Europe has transformed itself into a “fortress”, with anti-immigration legislation a centrepiece of foreign and domestic policy, according to sociologists Claudia Finotelli and Giuseppe Sciortino, authors of a 2013 study published in the journal Perspectives on European Politics and Society. Stringent visa regimes, among other restrictions, simply disqualify many aspiring migrants, forcing them to take ever more desperate measures.

“Instead of solving a problem, criminalising migration has made matters worse,” Hein de Haas, co-director of the International Migration Institute at Oxford University, wrote last December. It increases refugees’ risks and “dependence on smuggling, and it decreases the chances of getting rescued if they find themselves in perilous situations, because people are afraid to get prosecuted for assisting illegal migrants”.

Several European countries have also attempted to “externalise” border control, Mr de Haas wrote in a 2006 report. “They usually do so by pressuring north African countries to clamp down on irregular migration and to sign readmission agreements in exchange for development aid, financial support for border controls, military equipment, and limited numbers of temporary work permits for immigrants,” he said. Spain, for instance, signed readmission agreements with Senegal and Mali in 2006.

Such measures, however, are bound to fail, because they do not address the underlying demographic and socioeconomic factors that push Africans to Europe.

Africa has the world’s fastest growing youth population, and 18 of the 20 countries with the highest percentage of population under 15 are African, according to the latest World Bank data. Only 40% of the 91m entrants into the African labour market find employment each year, according to the World Economic Forum. These are explosive statistics.

Mr Jabbi’s No Back Way to Europe NGO tries to discourage young Africans from travelling to Europe unlawfully on dangerous routes. “Back way” is street jargon for illegal migration, he explains.

Mr Jabbi, who made two unsuccessful emigration attempts, warns young Africans of the brutality they can expect at the hands of the human smugglers. “We were held in camps for months…and forced to call our relatives to ask them to send us [more] money or else we would be killed,” he said.

Yet despite such admonitions—not to mention the interceptions, repatriations and mass drowning—the numbers of Africans attempting these maritime crossings show no signs of diminishing, according to Frontex. If they make it, most are unlikely to find jobs in recession-wracked Europe because, like Mr Sano, they are uneducated and unskilled. Like him, many will long to return to Africa.

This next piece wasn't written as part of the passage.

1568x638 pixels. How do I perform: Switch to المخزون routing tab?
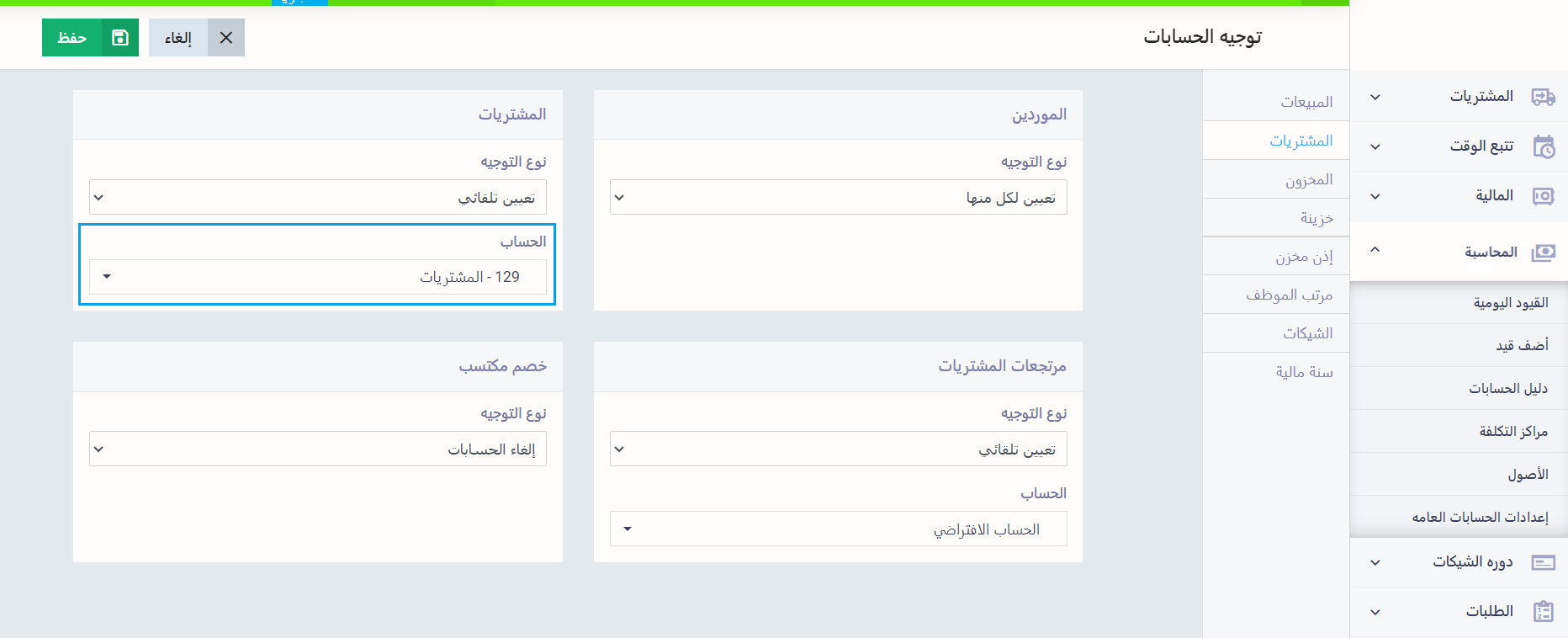(1308, 179)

Poverty, youth unemployment, dangerous conflicts and insecurity across the continent remain powerful push factors. To stop the flow, African countries need to work individually and together to reverse the causes of emigration.

Until then, young Africans will continue to seek greener pastures in Europe, risking deportation and death. When life at home is unliveable, the promise of a better one across the sea can exert a fatal attraction.